[Stored data]

______

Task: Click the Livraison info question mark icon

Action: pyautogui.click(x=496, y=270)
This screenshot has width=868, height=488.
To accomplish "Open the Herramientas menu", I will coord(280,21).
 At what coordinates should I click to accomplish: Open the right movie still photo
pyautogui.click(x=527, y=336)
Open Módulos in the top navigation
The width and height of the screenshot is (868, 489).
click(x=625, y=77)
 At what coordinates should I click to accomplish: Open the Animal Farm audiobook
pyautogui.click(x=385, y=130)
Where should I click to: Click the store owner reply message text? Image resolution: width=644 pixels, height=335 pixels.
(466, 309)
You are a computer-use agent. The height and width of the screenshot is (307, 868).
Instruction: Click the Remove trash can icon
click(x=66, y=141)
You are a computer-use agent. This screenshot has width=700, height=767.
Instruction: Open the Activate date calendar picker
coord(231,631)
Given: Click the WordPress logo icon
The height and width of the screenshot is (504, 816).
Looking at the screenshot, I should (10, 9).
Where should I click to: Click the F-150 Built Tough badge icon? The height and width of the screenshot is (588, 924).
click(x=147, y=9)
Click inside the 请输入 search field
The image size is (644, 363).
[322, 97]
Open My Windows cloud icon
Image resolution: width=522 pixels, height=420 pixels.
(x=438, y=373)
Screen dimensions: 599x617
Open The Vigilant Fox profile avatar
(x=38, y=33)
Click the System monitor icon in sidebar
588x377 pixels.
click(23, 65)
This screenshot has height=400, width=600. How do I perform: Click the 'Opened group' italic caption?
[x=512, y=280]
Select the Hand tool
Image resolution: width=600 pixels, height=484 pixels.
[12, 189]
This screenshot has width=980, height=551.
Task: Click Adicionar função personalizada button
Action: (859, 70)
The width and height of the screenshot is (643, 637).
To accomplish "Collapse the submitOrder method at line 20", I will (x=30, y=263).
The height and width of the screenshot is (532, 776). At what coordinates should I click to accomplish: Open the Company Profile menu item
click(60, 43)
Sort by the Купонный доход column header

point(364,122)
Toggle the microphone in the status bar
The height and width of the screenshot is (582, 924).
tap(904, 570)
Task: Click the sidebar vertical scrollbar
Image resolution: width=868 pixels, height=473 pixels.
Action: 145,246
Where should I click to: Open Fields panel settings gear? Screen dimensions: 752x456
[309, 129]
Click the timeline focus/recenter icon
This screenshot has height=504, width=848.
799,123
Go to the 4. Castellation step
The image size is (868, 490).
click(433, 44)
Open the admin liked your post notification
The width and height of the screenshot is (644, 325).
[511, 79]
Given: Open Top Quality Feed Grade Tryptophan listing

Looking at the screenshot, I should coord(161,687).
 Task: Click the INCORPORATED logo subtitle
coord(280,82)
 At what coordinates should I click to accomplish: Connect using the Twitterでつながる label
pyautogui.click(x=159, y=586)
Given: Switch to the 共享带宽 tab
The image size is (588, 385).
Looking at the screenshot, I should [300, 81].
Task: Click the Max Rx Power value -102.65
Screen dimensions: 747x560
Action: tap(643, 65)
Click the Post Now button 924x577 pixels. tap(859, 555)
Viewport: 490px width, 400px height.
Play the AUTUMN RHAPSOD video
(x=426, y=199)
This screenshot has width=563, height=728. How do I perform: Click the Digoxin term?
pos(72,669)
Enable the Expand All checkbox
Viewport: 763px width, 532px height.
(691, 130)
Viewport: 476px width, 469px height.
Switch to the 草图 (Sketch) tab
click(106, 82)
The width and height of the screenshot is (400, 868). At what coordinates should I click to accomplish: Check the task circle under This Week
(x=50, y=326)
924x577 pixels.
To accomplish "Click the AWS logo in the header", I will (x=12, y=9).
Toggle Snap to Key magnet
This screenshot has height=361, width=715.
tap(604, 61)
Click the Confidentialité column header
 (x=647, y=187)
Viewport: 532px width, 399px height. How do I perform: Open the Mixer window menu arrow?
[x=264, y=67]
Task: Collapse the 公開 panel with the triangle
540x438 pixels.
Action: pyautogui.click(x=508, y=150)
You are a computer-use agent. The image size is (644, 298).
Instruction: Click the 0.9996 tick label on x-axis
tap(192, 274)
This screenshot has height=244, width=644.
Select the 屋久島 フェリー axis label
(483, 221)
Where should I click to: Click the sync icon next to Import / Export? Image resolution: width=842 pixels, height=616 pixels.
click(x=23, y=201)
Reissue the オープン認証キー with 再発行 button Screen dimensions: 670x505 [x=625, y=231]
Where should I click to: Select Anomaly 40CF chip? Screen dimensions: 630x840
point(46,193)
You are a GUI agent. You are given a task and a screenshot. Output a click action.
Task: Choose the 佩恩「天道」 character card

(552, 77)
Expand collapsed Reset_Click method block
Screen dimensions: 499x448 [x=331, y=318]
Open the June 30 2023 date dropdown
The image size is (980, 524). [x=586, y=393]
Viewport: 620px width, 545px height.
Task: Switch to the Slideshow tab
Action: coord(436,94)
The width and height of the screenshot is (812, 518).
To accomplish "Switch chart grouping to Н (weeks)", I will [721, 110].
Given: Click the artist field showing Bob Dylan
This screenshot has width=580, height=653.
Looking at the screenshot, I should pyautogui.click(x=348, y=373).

______

**TASK TO COMPLETE**
Provide a faithful, complete copy of the entries above.

**ANSWER SPACE**
Task: Click the Livraison info question mark icon

Action: pyautogui.click(x=496, y=270)
This screenshot has width=868, height=488.
To accomplish "Open the Herramientas menu", I will coord(280,21).
 At what coordinates should I click to accomplish: Open the right movie still photo
pyautogui.click(x=527, y=336)
Open Módulos in the top navigation
The width and height of the screenshot is (868, 489).
click(x=625, y=77)
 At what coordinates should I click to accomplish: Open the Animal Farm audiobook
pyautogui.click(x=385, y=130)
Where should I click to: Click the store owner reply message text? Image resolution: width=644 pixels, height=335 pixels.
(466, 309)
You are a computer-use agent. The height and width of the screenshot is (307, 868).
Instruction: Click the Remove trash can icon
click(x=66, y=141)
You are a computer-use agent. This screenshot has width=700, height=767.
Instruction: Open the Activate date calendar picker
coord(231,631)
Given: Click the WordPress logo icon
The height and width of the screenshot is (504, 816).
Looking at the screenshot, I should (10, 9).
Where should I click to: Click the F-150 Built Tough badge icon? The height and width of the screenshot is (588, 924).
click(x=147, y=9)
Click inside the 请输入 search field
The image size is (644, 363).
[322, 97]
Open My Windows cloud icon
Image resolution: width=522 pixels, height=420 pixels.
(x=438, y=373)
Screen dimensions: 599x617
Open The Vigilant Fox profile avatar
(x=38, y=33)
Click the System monitor icon in sidebar
588x377 pixels.
click(23, 65)
This screenshot has height=400, width=600. How do I perform: Click the 'Opened group' italic caption?
[x=512, y=280]
Select the Hand tool
Image resolution: width=600 pixels, height=484 pixels.
[12, 189]
This screenshot has width=980, height=551.
Task: Click Adicionar função personalizada button
Action: (859, 70)
The width and height of the screenshot is (643, 637).
To accomplish "Collapse the submitOrder method at line 20", I will (x=30, y=263).
The height and width of the screenshot is (532, 776). At what coordinates should I click to accomplish: Open the Company Profile menu item
click(60, 43)
Sort by the Купонный доход column header

point(364,122)
Toggle the microphone in the status bar
The height and width of the screenshot is (582, 924).
tap(904, 570)
Task: Click the sidebar vertical scrollbar
Image resolution: width=868 pixels, height=473 pixels.
Action: 145,246
Where should I click to: Open Fields panel settings gear? Screen dimensions: 752x456
[309, 129]
Click the timeline focus/recenter icon
This screenshot has height=504, width=848.
799,123
Go to the 4. Castellation step
The image size is (868, 490).
click(433, 44)
Open the admin liked your post notification
The width and height of the screenshot is (644, 325).
[511, 79]
Given: Open Top Quality Feed Grade Tryptophan listing

Looking at the screenshot, I should coord(161,687).
 Task: Click the INCORPORATED logo subtitle
coord(280,82)
 At what coordinates should I click to accomplish: Connect using the Twitterでつながる label
pyautogui.click(x=159, y=586)
Given: Switch to the 共享带宽 tab
The image size is (588, 385).
Looking at the screenshot, I should [300, 81].
Task: Click the Max Rx Power value -102.65
Screen dimensions: 747x560
Action: tap(643, 65)
Click the Post Now button 924x577 pixels. tap(859, 555)
Viewport: 490px width, 400px height.
Play the AUTUMN RHAPSOD video
(x=426, y=199)
This screenshot has width=563, height=728. How do I perform: Click the Digoxin term?
pos(72,669)
Enable the Expand All checkbox
Viewport: 763px width, 532px height.
(691, 130)
Viewport: 476px width, 469px height.
Switch to the 草图 (Sketch) tab
click(106, 82)
The width and height of the screenshot is (400, 868). At what coordinates should I click to accomplish: Check the task circle under This Week
(x=50, y=326)
924x577 pixels.
To accomplish "Click the AWS logo in the header", I will (x=12, y=9).
Toggle Snap to Key magnet
This screenshot has height=361, width=715.
tap(604, 61)
Click the Confidentialité column header
 (x=647, y=187)
Viewport: 532px width, 399px height. How do I perform: Open the Mixer window menu arrow?
[x=264, y=67]
Task: Collapse the 公開 panel with the triangle
540x438 pixels.
Action: pyautogui.click(x=508, y=150)
You are a computer-use agent. The image size is (644, 298).
Instruction: Click the 0.9996 tick label on x-axis
tap(192, 274)
This screenshot has height=244, width=644.
Select the 屋久島 フェリー axis label
(483, 221)
Where should I click to: Click the sync icon next to Import / Export? Image resolution: width=842 pixels, height=616 pixels.
click(x=23, y=201)
Reissue the オープン認証キー with 再発行 button Screen dimensions: 670x505 [x=625, y=231]
Where should I click to: Select Anomaly 40CF chip? Screen dimensions: 630x840
point(46,193)
You are a GUI agent. You are given a task and a screenshot. Output a click action.
Task: Choose the 佩恩「天道」 character card

(552, 77)
Expand collapsed Reset_Click method block
Screen dimensions: 499x448 [x=331, y=318]
Open the June 30 2023 date dropdown
The image size is (980, 524). [x=586, y=393]
Viewport: 620px width, 545px height.
Task: Switch to the Slideshow tab
Action: coord(436,94)
The width and height of the screenshot is (812, 518).
To accomplish "Switch chart grouping to Н (weeks)", I will [721, 110].
Given: Click the artist field showing Bob Dylan
This screenshot has width=580, height=653.
Looking at the screenshot, I should pyautogui.click(x=348, y=373).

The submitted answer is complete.